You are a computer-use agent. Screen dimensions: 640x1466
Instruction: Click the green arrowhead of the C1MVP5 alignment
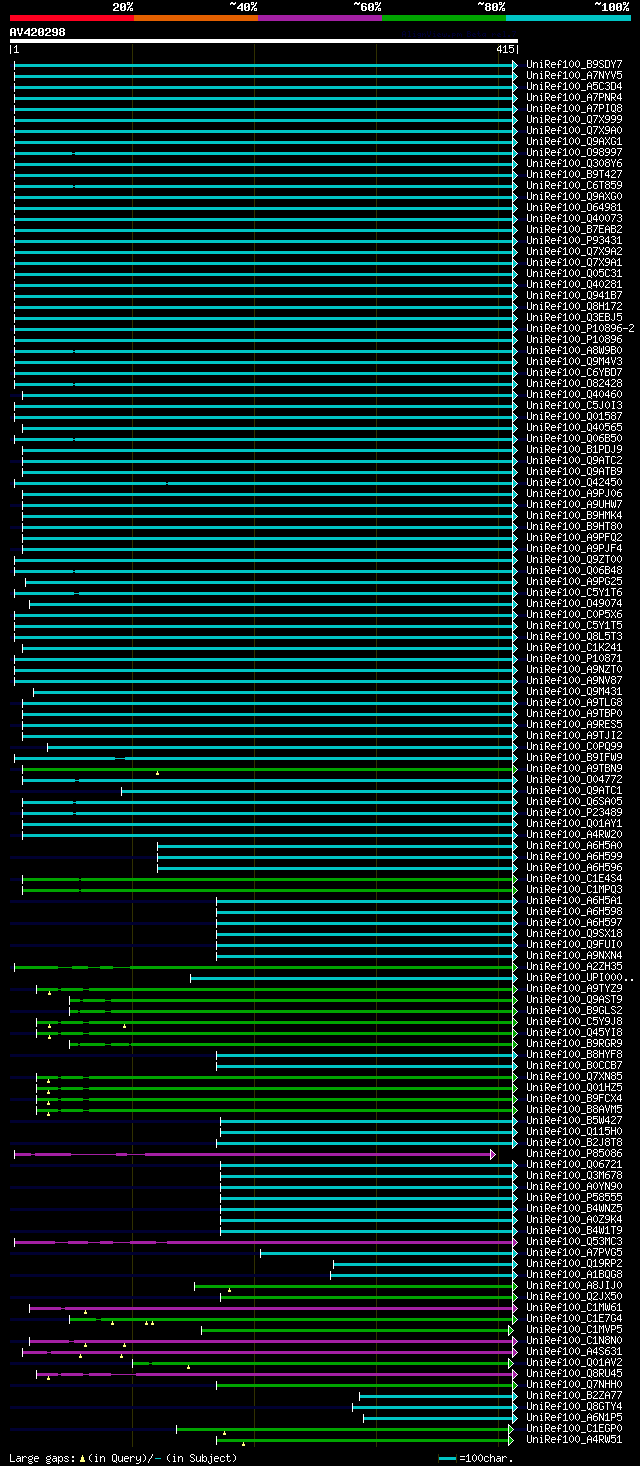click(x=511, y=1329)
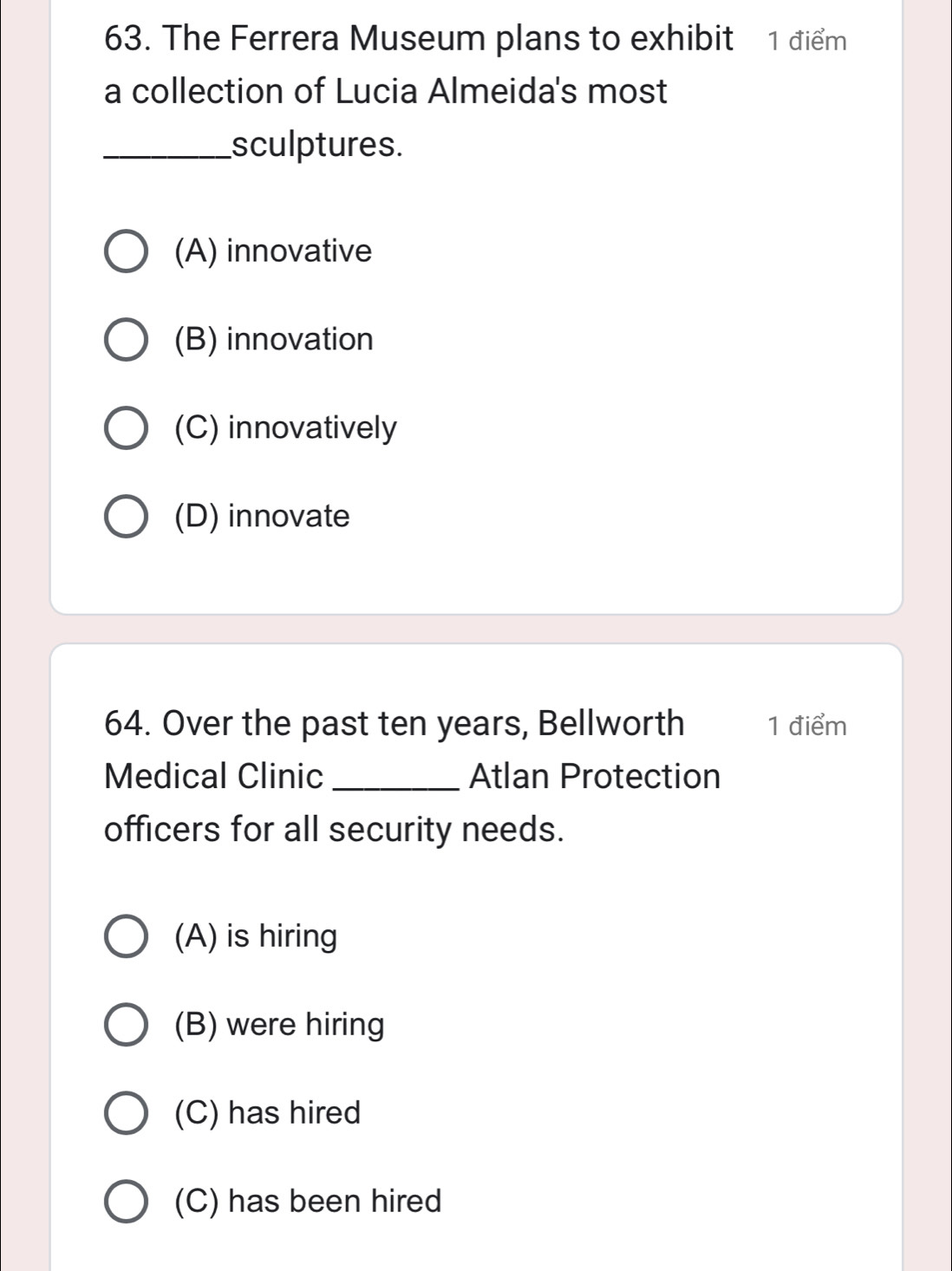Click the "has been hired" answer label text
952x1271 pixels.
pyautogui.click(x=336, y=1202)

**DO THIS**
Present the data above as a Markdown table with the columns "Row" and "Data line". Give each non-blank line its own row, numbered in order, and leave the pictures out.

**ANSWER BELOW**
| Row | Data line |
|---|---|
| 1 | You are a computer-use agent. Screen dimensions: 640x1466 |
| 2 | Instruction: Click the green arrowhead of the C1MVP5 alignment |
| 3 | click(x=511, y=1329) |
| 4 | Click the "has been hired" answer label text |
| 5 | 952x1271 pixels. |
| 6 | pyautogui.click(x=336, y=1202) |